■ **DOCUMENT PASSAGE**:
==================================================
Arrange and Describe in ASpace


Resource needs note


Archival Object level Web Archives


Two external document notes


Make sure requests is installed

pip install requests
python
>>>import requests
>>>exit()

Run webArchives.py

python webArchives.py
Looking for Web Archives Records in M.E. Grenander Department of Special Collections & Archives
Requesting resource results page 1 of 1
found Web Archives in resource ---> The Pride Center of the Capital Region Records
        Updating record for The Pride Center of the Capital Region Website, 2011-02-03 - 2016-10-07
                Updating resource...
                Updating digital objects...
                Posting updated archival object back to ASpace...
found and updated 1 web archives resource in 38 total resources.
==================================================
■ **EXTRACTED INFORMATION**:
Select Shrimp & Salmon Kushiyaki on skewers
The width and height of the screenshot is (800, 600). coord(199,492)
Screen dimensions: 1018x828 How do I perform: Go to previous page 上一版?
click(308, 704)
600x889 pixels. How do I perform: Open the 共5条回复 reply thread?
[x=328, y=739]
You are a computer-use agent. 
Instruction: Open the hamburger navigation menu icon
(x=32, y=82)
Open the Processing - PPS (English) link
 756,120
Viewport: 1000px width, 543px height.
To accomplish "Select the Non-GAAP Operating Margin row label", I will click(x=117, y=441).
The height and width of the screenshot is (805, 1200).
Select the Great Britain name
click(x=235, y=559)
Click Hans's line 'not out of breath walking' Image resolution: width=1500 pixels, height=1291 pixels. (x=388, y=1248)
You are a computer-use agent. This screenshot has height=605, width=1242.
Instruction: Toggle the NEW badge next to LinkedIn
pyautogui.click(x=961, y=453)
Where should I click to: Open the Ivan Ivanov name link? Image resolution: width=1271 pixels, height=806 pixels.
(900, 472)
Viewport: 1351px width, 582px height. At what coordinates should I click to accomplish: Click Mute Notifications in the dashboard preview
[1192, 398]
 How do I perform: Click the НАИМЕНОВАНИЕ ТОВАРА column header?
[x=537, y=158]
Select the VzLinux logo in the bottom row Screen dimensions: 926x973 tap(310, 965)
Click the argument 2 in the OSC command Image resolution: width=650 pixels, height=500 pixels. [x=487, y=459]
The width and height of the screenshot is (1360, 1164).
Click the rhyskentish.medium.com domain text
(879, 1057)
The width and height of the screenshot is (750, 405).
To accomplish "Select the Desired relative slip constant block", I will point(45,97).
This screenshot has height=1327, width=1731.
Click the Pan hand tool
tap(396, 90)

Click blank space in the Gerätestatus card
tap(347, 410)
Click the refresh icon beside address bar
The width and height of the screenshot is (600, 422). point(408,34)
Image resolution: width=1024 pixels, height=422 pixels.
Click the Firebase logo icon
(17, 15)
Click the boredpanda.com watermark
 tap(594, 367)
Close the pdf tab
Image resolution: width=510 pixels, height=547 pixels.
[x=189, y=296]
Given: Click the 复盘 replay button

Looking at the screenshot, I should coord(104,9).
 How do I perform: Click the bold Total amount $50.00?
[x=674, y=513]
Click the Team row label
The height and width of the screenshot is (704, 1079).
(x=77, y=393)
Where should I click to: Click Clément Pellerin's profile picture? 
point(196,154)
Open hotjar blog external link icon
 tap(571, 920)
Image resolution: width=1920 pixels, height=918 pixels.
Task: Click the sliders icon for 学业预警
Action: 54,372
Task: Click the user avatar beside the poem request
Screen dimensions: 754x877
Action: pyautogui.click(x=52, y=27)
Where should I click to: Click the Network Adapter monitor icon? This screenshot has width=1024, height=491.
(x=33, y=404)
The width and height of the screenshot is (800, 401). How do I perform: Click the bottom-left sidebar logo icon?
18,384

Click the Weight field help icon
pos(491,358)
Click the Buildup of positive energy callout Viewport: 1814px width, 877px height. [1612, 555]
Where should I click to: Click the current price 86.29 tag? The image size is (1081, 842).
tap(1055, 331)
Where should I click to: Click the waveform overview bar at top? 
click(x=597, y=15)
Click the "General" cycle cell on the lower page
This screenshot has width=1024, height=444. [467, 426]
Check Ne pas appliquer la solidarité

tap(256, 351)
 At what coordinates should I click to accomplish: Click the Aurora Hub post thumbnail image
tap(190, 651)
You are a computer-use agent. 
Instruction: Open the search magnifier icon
==================================================
■ **PROBLEMS AND TASKS**:
A) In the ASpace notes, write out the part starting with "python webArchives.py" and going on through "38 total resources.", changing "digital objects" to "digital files".
B) Using the ASpace notes, say whether each statement agrees with the text. Answer yes or no, and quote the words that decide it. (i) The script reports checking 38 resources in total. (ii) The script asked for two pages of resource results. (iii) Web archives turned up in The Pride Center of the Capital Region Records.

■ **RESULTS**:
A)
python webArchives.py
Looking for Web Archives Records in M.E. Grenander Department of Special Collections & Archives
Requesting resource results page 1 of 1
found Web Archives in resource ---> The Pride Center of the Capital Region Records
        Updating record for The Pride Center of the Capital Region Website, 2011-02-03 - 2016-10-07
                Updating resource...
                Updating digital files...
                Posting updated archival object back to ASpace...
found and updated 1 web archives resource in 38 total resources.

B)
(i) Yes: "found and updated 1 web archives resource in 38 total resources."
(ii) No: "Requesting resource results page 1 of 1"
(iii) Yes: "found Web Archives in resource ---> The Pride Center of the Capital Region Records"